• **INSTRUCTIONS TO FOLLOW**:
Convert only the lines of the items below into a JSON list of strings, from the line containing "784x675 pixels. How" through the line containing "(x=81, y=306)". Make one string per line and leave out any blank lines.

• **STORED DATA**:
"""
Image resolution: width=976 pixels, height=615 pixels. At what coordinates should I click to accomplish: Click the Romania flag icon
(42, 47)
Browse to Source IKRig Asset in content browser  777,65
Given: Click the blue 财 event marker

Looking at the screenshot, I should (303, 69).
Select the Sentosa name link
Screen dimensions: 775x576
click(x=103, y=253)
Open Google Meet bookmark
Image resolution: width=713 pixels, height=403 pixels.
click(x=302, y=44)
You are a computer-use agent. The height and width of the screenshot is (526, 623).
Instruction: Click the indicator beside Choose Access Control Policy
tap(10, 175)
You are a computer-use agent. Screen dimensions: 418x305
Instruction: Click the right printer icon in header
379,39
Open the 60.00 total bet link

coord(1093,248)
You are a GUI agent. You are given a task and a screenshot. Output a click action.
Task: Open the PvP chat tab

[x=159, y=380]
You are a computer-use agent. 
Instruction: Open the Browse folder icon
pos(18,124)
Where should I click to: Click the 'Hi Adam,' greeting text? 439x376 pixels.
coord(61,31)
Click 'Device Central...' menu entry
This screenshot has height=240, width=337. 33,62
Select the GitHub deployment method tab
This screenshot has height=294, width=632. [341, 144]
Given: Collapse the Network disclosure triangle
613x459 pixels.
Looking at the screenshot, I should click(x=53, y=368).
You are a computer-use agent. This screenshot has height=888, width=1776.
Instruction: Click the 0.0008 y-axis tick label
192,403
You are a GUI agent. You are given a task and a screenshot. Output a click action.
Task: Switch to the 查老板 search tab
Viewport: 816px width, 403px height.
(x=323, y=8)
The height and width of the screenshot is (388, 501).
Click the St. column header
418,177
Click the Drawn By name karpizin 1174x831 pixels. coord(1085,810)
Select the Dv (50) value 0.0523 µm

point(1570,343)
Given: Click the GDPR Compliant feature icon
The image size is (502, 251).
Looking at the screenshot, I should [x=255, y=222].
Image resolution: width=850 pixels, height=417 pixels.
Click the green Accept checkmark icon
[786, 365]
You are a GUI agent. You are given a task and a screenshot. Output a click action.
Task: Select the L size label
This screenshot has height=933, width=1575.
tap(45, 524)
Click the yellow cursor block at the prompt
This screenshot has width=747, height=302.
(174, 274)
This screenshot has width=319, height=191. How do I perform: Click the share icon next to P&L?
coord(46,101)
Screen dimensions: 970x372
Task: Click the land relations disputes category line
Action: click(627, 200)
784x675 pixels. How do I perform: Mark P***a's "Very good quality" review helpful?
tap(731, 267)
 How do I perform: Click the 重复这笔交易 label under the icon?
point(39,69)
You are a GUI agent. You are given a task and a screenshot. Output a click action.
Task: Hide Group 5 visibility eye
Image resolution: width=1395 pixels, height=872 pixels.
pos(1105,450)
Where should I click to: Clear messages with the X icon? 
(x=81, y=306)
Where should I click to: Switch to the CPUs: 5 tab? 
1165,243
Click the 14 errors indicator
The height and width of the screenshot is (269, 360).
"""
• **EXERCISE ANSWER**:
[
  "784x675 pixels. How do I perform: Mark P***a's \"Very good quality\" review helpful?",
  "tap(731, 267)",
  " How do I perform: Click the 重复这笔交易 label under the icon?",
  "point(39,69)",
  "You are a GUI agent. You are given a task and a screenshot. Output a click action.",
  "Task: Hide Group 5 visibility eye",
  "Image resolution: width=1395 pixels, height=872 pixels.",
  "pos(1105,450)",
  "Where should I click to: Clear messages with the X icon? ",
  "(x=81, y=306)"
]